Start of Material shown

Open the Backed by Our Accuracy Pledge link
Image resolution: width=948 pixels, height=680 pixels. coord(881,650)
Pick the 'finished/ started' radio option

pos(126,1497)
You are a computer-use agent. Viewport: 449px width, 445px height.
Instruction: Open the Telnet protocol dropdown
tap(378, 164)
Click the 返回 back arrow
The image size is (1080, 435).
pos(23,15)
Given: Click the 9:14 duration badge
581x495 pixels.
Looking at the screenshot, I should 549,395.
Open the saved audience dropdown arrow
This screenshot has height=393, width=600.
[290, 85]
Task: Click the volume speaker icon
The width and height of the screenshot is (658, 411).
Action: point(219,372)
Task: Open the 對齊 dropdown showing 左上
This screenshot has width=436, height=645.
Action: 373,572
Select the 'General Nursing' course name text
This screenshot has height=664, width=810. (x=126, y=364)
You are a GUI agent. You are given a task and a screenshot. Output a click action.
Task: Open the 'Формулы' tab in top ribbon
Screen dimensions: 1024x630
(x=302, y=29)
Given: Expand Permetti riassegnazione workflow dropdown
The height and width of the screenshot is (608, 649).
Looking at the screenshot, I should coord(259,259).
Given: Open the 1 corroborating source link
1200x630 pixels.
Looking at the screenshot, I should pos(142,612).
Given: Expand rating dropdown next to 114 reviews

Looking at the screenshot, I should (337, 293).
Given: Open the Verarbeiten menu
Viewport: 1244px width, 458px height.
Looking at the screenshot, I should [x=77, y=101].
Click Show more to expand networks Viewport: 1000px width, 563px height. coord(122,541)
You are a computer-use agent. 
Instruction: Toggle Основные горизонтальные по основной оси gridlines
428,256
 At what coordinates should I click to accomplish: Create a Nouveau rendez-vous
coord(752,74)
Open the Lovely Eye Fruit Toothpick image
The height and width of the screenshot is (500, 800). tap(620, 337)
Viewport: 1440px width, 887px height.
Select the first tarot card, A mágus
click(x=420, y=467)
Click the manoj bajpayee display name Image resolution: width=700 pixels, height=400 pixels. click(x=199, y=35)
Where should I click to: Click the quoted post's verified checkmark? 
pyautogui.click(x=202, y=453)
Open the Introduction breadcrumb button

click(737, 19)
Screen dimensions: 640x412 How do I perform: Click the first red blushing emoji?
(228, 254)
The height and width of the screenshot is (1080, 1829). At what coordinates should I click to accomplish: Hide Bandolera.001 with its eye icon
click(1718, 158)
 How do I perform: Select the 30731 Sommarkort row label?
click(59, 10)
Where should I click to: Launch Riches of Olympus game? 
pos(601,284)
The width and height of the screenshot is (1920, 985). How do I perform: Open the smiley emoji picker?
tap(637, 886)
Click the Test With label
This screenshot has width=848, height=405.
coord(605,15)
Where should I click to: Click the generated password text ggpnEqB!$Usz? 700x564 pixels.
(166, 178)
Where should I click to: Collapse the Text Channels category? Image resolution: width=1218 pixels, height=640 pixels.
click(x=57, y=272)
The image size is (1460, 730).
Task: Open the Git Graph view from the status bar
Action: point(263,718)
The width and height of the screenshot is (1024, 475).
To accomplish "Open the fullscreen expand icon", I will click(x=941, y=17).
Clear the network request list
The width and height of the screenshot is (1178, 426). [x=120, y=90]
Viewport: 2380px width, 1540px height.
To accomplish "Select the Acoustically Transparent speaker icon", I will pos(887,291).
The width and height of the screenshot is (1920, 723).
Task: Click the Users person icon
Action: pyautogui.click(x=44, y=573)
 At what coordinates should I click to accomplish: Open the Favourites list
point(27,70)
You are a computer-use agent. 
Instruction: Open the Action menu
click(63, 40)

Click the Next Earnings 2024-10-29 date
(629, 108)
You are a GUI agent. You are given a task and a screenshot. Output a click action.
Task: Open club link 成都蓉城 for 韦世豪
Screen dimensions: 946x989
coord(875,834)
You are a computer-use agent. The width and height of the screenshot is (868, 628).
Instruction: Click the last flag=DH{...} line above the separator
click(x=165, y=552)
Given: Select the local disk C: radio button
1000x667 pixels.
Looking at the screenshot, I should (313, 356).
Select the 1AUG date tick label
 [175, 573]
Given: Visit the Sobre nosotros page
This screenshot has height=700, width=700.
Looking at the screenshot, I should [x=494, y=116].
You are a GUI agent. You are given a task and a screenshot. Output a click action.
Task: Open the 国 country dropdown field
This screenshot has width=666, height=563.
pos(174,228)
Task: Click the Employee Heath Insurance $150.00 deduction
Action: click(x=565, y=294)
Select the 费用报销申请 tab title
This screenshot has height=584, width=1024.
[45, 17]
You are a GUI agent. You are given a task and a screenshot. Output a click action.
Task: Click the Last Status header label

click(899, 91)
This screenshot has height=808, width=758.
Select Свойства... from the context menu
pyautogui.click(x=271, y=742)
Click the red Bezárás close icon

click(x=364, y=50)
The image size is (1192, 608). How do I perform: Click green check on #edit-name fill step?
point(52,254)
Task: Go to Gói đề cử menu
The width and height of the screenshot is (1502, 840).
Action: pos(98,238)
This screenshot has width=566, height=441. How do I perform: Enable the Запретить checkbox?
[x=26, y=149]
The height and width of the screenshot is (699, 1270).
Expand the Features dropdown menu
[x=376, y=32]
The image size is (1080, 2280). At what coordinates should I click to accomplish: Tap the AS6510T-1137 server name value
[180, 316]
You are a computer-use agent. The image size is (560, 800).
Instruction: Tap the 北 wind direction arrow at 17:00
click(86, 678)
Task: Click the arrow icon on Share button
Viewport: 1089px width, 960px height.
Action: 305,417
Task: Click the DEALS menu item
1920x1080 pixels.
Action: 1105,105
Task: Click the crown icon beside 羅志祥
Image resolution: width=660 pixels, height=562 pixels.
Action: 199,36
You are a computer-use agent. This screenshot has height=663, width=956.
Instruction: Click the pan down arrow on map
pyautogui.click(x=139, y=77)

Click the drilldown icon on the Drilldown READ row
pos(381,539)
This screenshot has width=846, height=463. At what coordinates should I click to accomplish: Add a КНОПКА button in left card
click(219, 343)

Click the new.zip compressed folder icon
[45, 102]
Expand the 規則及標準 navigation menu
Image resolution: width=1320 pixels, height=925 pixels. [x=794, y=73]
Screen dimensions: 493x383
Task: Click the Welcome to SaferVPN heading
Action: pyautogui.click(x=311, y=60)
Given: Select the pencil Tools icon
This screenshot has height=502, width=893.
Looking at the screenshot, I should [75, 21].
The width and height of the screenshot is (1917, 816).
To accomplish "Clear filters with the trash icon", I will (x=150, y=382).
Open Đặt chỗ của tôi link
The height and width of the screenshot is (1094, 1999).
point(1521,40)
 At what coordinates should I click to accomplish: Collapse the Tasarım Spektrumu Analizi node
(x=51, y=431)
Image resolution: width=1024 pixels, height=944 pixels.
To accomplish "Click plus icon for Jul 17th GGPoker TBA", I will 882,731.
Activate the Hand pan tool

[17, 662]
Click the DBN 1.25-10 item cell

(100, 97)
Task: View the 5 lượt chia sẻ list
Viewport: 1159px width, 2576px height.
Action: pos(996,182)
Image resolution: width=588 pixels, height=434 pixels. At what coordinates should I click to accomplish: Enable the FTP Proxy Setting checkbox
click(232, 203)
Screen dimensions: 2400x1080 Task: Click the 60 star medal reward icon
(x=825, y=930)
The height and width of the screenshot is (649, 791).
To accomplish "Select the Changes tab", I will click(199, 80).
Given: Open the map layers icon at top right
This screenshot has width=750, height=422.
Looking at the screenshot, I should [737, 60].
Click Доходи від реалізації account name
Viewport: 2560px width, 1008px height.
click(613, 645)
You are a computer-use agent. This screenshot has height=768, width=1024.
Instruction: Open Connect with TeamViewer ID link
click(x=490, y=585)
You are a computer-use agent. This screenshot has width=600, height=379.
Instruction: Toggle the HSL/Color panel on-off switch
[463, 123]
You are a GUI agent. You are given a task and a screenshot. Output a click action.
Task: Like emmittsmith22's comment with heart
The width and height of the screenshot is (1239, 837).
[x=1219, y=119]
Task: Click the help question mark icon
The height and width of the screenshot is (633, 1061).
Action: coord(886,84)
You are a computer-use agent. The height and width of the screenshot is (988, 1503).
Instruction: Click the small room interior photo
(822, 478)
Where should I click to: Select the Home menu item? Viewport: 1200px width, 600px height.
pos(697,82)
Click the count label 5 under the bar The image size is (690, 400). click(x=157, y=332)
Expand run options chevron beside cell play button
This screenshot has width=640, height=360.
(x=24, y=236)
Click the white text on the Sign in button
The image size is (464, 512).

End of Material shown

* Problem statement *
Your answer must consist only of the lines from the start of the records above through the line with "You are a computer-use agent. Viewport: 449px", each retyped exactly.

* Exercise result *
Open the Backed by Our Accuracy Pledge link
Image resolution: width=948 pixels, height=680 pixels. coord(881,650)
Pick the 'finished/ started' radio option

pos(126,1497)
You are a computer-use agent. Viewport: 449px width, 445px height.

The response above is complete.